## DIRECTIONS FOR THIS TASK
Find every line containing the string "toolbar" in the data below, and report how many there are, with no other words.

## ENTRIES SHOWN
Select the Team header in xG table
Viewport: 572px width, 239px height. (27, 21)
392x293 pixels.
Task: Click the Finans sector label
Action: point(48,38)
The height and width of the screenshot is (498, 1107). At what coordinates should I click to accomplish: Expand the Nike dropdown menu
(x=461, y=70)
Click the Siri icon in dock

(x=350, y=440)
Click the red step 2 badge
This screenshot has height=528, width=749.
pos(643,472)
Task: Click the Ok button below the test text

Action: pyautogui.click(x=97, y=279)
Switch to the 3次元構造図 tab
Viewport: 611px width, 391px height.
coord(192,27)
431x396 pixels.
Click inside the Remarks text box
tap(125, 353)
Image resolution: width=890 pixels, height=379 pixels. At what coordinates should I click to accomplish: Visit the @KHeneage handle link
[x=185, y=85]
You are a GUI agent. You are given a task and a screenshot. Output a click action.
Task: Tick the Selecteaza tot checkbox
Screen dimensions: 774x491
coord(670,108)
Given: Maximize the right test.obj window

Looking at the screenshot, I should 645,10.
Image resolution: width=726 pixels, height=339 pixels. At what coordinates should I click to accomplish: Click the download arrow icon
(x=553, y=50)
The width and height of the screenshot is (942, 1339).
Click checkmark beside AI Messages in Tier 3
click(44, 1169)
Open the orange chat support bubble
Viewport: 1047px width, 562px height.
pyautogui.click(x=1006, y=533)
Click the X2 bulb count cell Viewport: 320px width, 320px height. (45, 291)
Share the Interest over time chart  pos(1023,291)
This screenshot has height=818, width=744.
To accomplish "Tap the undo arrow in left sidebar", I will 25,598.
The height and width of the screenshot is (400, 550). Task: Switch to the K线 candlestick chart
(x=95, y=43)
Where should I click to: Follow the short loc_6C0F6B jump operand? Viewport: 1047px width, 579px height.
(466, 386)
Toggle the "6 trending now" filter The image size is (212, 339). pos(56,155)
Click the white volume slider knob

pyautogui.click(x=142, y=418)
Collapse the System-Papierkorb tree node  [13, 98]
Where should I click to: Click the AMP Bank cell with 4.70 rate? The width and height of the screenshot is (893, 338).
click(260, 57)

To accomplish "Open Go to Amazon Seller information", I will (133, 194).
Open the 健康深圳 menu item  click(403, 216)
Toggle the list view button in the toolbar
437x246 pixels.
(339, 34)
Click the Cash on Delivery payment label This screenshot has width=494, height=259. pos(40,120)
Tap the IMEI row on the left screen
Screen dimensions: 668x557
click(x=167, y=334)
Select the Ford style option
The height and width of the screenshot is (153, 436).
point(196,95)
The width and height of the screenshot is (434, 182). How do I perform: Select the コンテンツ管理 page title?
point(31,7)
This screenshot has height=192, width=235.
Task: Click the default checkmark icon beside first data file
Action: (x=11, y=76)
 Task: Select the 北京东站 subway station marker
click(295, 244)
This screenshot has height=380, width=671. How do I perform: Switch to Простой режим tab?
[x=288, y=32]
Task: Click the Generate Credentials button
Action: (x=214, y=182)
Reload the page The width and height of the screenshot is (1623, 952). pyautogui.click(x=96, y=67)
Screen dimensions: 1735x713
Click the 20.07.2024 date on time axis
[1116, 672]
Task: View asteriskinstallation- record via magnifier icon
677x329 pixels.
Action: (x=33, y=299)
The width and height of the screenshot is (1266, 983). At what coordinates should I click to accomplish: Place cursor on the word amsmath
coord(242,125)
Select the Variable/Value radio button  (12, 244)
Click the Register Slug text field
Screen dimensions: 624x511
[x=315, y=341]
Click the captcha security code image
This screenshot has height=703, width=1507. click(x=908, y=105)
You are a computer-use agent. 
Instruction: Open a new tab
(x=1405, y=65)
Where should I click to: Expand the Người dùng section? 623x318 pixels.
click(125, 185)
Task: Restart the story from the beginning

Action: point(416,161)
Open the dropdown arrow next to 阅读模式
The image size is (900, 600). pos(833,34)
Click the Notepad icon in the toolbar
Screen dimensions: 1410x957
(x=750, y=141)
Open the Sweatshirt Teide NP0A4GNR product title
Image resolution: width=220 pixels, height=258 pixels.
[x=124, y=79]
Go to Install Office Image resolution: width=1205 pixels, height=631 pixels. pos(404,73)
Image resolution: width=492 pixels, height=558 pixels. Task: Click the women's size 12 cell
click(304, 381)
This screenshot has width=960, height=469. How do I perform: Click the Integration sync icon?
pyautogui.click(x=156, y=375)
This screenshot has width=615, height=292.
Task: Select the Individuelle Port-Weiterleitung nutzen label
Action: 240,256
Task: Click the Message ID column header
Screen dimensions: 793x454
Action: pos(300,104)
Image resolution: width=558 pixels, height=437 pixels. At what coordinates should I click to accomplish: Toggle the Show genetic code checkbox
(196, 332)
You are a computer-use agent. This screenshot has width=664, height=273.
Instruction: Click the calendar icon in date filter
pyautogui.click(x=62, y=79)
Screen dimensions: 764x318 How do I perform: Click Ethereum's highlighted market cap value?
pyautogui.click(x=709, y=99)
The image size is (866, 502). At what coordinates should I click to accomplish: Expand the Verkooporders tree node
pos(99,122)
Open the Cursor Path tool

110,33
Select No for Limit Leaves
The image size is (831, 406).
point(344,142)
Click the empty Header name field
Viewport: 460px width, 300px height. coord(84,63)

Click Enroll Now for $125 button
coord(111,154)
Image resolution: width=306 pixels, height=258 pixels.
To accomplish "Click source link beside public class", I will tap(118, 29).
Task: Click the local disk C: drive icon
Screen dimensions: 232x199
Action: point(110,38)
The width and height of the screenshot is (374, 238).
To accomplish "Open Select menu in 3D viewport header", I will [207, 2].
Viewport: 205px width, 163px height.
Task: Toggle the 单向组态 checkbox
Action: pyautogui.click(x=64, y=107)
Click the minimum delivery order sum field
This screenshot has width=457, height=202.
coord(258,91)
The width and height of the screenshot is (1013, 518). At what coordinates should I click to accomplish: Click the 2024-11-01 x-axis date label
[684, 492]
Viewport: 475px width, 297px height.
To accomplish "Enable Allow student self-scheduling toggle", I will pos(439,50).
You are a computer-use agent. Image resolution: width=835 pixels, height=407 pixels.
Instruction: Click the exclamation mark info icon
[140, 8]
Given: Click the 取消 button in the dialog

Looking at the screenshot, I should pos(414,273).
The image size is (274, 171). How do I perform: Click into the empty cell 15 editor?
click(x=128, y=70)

## OUTPUT OF THE TASK
2